Here, we're reading 1000 samples from each file, before going on to the next. Again, to re-shuffle the training data each epoch (which may or may not be critical), we re-shuffle the data in memory, setting a memory buffer based on what's available on the machine and how large our data items are (note - before formatting the data for gpu).

buffersize = 1000000  # samples read before shuffling in memory
train_data  = train_data.shuffle(buffersize,
                                 reshuffle_each_iteration=True)
train_data  = train_data.repeat()

The repeat() call is just to allow the data set to 'wrap around' during training. This may or may not be important, depending on how you set up your training process.

To optimize throughput, you can do 2 things:

1 alter the order of operations in the data input stream. Typically, if you put your randomization operations early, they can operate on 'low weight' entities, like file names, rather than on tensors. 2 use pre-fetching to let your cpu processes stream data during gpu calculations

train_data  = train_data.map(mapData,
                  num_parallel_calls=tf.data.experimental.AUTOTUNE)
train_data  = train_data.padded_batch(batchsize)
train_data  = train_data.prefetch(10)

So, mapping and batching happens last (this is usually preferred for maximizing gpu throughput, but it can depend on other factors, like data size (pre and post-tensorizing), and how computationally expensive your map function is).

Finally, you can tune the prefetch size to maximize gpu throughput, constrained by system memory and memory speed.

So, how does this all impact the 'optimal' number of data items in each sharded file?

Obviously, if your data/file size is > your blocksize, blocksize becomes irrelevant, and you might as well read each file completely. Typically, if you are going to use this paradigm, you wand blocksize << data/file. I use 10x; so if my blocksize is 1000, I have ~10,000 data items in the file. This may not be optimal, but so far I can maintain >90% gpu usage using this approach on my specific hardware. If you want to tune for your hardware, you could start somewhere at ~10x and adjust, based on whatever you are specifically trying to optimize.

If you have very large numbers of files, you may run into problems maintaining good file read streams, but on a modern system you should be able to get to 100,000 files or more and still be fine. Moving large numbers of files around can be difficult, but usually easier than having very small numbers of very big files, so there are some (broad) constraints on file sizes that can impact how many data items/file you end up with. Generally speaking, I'd say having on the order of 100s of files would be ideal for a large dataset. That way you can easily stream files across a network efficiently (again, that will depend on your network). If the data set is small, you'll have 10s to 50s of files, which is fine for streaming, depending on file size (I typically try to hit 100-300MB/file, which works well for moving things around a LAN or WAN).

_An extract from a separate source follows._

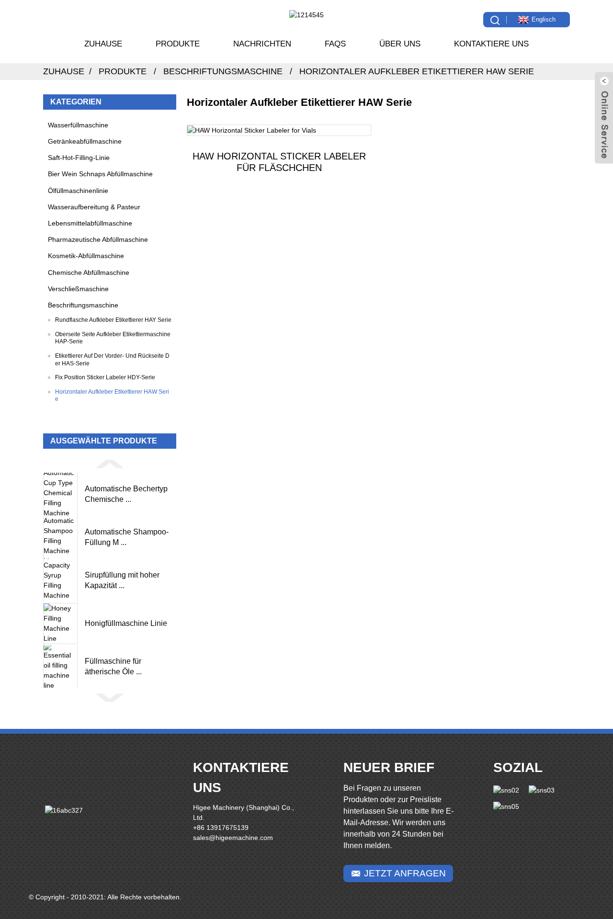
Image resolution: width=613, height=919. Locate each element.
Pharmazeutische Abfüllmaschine (98, 239)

So, I think file-size and number-of-files places much stronger constraints on your process than number of data items/file, so long as you have an appropriate number of data items/file, given your file read blocksize. Again, you could hyper-shard your files (1 data item/file?), and read entire files into memory, without using file blocking. That might work, and it would certainly be lightweight to shuffle file names, rather than data items. But you might also end up with millions of files!

To really optimize, you'll need to set up an end-to-end training system on a particular machine, and then tweak it to see what works best for your particular data, network, and hardware. So long as your data are effectively randomized and your data files are easy to store/use/share, you just want to optimize gpu throughput. I would be surprised if reordering the data input stream and pre-fetching doesn't get you there.